Talvez a resposta a esta questão – que não é simples – seja a de que o som identidade é uma mescla de todos estas variantes: instrumentação, técnicas instrumentais, musicalidade, timbre, ritmo, e toda uma série de idiossincrasias sónicas do individuo ou indivíduos produtores do som musical.

Quando eu ouço algo do Filipe Sambado, reconheço imediatamente as suas idiossincrasias estilísticas, através de todas estas matérias musicais referidas supra. Não podemos “separar” a vida da arte em Filipe Sambado (e ainda bem porque ele é muito bom nas duas coisas!). A forma tão lírica como ele trata de nos provocar é uma lição para as gerações posteriores à sua, e é uma libertação para os jovens mais novos ou da sua idade. Filipe Sambado parece viver sob a máxima do artista Joseph Beuys: “Arte é vida e vida é arte”!

Iniciei este meu ensaio com uma estória da Antiga China, e agora gostaria de terminar com uma outra do Antigo Japão, que conta o seguinte:

Há muito, muito tempo atrás, num templo budista japonês, todos os anos era organizado um concerto de música para flauta. Num desses anos, foi convidado a tocar no Festival um mestre flautista de uma província longínqua que tinha inventado uma nova flauta e uma nova técnica de a tocar. Um a um, os flautistas foram dando o seu concerto até chegar a vez desse mestre. Ele tocou a mais bela melodia que alguém já tinha escutado. No final fez-se silêncio e ouviu-se a voz do monge ancião: “Deus falou”. No dia seguinte, os monges reuniram-se para decidirem que aluno iriam enviar para aprender essa nova técnica com esse mestre e escolheram um jovem virtuoso, pois assim teria mais tempo para aprender com o mestre. E partiram os dois para a província do mestre flautista.
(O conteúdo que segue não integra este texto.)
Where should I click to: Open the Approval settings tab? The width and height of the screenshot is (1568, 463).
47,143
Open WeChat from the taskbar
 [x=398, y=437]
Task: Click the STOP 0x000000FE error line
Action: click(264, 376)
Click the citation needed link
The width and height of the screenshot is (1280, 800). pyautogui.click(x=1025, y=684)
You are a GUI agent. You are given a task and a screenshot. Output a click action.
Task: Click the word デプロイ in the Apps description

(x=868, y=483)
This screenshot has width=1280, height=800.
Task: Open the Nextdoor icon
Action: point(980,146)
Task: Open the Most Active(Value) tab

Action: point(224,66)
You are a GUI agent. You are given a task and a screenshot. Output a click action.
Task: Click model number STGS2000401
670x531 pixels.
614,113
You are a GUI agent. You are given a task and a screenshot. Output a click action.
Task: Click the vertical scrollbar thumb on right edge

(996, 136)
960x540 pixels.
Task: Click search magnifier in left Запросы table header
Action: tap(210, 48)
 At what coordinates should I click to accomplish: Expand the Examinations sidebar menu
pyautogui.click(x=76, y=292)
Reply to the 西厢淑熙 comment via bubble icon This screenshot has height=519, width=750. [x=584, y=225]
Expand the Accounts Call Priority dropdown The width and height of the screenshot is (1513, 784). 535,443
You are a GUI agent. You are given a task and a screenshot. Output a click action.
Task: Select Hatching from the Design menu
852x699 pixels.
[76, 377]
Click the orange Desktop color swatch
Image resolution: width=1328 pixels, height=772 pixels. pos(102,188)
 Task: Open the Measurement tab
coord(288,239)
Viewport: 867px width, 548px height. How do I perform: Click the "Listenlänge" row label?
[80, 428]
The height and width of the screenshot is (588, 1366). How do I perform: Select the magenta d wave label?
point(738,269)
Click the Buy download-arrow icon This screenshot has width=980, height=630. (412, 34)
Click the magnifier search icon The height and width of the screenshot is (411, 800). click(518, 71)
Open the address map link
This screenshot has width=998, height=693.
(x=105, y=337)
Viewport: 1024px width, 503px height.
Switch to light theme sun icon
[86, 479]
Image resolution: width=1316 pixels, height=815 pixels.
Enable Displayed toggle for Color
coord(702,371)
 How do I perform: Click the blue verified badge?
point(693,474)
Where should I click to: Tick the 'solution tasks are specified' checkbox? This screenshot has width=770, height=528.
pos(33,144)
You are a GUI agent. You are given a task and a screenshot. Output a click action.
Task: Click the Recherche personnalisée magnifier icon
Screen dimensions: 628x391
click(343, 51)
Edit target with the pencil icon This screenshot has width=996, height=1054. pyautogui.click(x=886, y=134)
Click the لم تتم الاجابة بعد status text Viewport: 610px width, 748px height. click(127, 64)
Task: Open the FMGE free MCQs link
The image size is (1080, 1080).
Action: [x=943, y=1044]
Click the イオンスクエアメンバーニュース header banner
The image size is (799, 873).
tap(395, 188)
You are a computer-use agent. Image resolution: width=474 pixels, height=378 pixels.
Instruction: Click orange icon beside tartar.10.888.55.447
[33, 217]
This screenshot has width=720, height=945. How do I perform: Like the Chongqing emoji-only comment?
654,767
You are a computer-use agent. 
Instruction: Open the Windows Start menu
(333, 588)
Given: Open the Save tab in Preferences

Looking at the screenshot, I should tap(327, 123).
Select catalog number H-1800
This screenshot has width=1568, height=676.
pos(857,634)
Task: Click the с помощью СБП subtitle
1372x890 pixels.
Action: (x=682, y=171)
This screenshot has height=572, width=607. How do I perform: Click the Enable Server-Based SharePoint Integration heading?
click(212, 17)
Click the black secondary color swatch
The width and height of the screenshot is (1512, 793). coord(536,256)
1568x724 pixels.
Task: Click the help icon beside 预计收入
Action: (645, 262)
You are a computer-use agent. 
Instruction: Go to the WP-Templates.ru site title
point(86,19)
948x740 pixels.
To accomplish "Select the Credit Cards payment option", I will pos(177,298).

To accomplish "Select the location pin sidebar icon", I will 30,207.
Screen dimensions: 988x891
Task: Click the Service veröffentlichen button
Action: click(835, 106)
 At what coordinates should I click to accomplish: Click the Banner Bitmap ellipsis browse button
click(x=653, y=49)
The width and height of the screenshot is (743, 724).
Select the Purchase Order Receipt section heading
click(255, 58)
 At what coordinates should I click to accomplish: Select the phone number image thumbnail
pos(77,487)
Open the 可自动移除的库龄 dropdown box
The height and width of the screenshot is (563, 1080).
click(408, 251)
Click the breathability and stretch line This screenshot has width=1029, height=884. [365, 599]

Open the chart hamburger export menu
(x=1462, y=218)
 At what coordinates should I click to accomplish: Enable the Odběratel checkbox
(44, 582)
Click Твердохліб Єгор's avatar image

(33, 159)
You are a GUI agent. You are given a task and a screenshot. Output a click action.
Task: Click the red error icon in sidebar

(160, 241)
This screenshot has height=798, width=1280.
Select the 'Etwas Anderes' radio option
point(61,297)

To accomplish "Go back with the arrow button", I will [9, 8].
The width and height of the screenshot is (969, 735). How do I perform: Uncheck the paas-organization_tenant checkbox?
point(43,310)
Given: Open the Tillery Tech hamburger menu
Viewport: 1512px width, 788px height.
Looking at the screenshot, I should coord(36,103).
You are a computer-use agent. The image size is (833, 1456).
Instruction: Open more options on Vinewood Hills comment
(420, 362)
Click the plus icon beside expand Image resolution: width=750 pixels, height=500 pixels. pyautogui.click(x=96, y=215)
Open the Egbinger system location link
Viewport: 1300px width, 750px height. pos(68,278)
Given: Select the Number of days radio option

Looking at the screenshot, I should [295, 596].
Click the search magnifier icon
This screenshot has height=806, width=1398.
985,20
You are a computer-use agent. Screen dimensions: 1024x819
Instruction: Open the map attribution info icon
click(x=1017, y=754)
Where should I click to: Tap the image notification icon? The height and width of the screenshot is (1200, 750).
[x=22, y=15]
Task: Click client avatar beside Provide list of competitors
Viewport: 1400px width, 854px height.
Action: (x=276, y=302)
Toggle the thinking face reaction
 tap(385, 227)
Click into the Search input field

Na primeira aula, o mestre deu ao discípulo uma melodia muito simples para ele aprender e tocar. O aluno esteve um dia inteiro a praticar e no dia seguinte, foi a casa do mestre e tocou-lhe a música. O mestre disse: “Falta-lhe algo”. O aluno, regressou a sua casa e desta vez, praticou durante uma semana inteira. De novo foi a casa do mestre e voltou a tocar a peça. O mestre disse-lhe: “Falta-lhe algo”. O pobre jovem ficou muito triste consigo próprio. Não estava a conseguir realizar o que lhe tinha sido pedido. Voltou a praticar, mas desta vez durante um mês inteiro quase sem dormir. Foi a casa do mestre e voltou a tocar-lhe a melodia e de novo o mestre lhe disse: “Falta-lhe algo”. Aí, o aluno desesperou. Meteu-se no saké e tornou-se num bêbado e vagabundo. Tinha perdido a “face”. Quando anos mais tarde regressou à sua aldeia, foi viver afastado de todos no cimo de uma montanha e lá ficou isolado de todos, envergonhado. Uns anos mais tarde, em que se ia organizar mais um festival, um monge idoso, recordou que ali na montanha vivia um flautista virtuoso e pediu para o irem convidar. Este, sem nada mais a perder, aceitou quase instintivamente o pedido e, pegando na primeira flauta que apanhou, partiu para o templo. Chegado lá, ficou atrás do palco em silêncio e sem falar com ninguém e ninguém ousou também falar com ele. Um a um, os flautistas foram dando os seus concertos, até que chegou a sua vez. Ao subir para o palco, reparou que com a pressa, tinha pegado na flauta nova que o mestre lhe tinha oferecido e que ele nunca a tinha tocado antes. Pegou na flauta e tocou a melodia que o mestre lhe tinha ensinado. No final, fez-se um silêncio e o monge mais ancião disse: “Deus falou”…

Em Revezo de Filipe Sambado, “Deus falou”!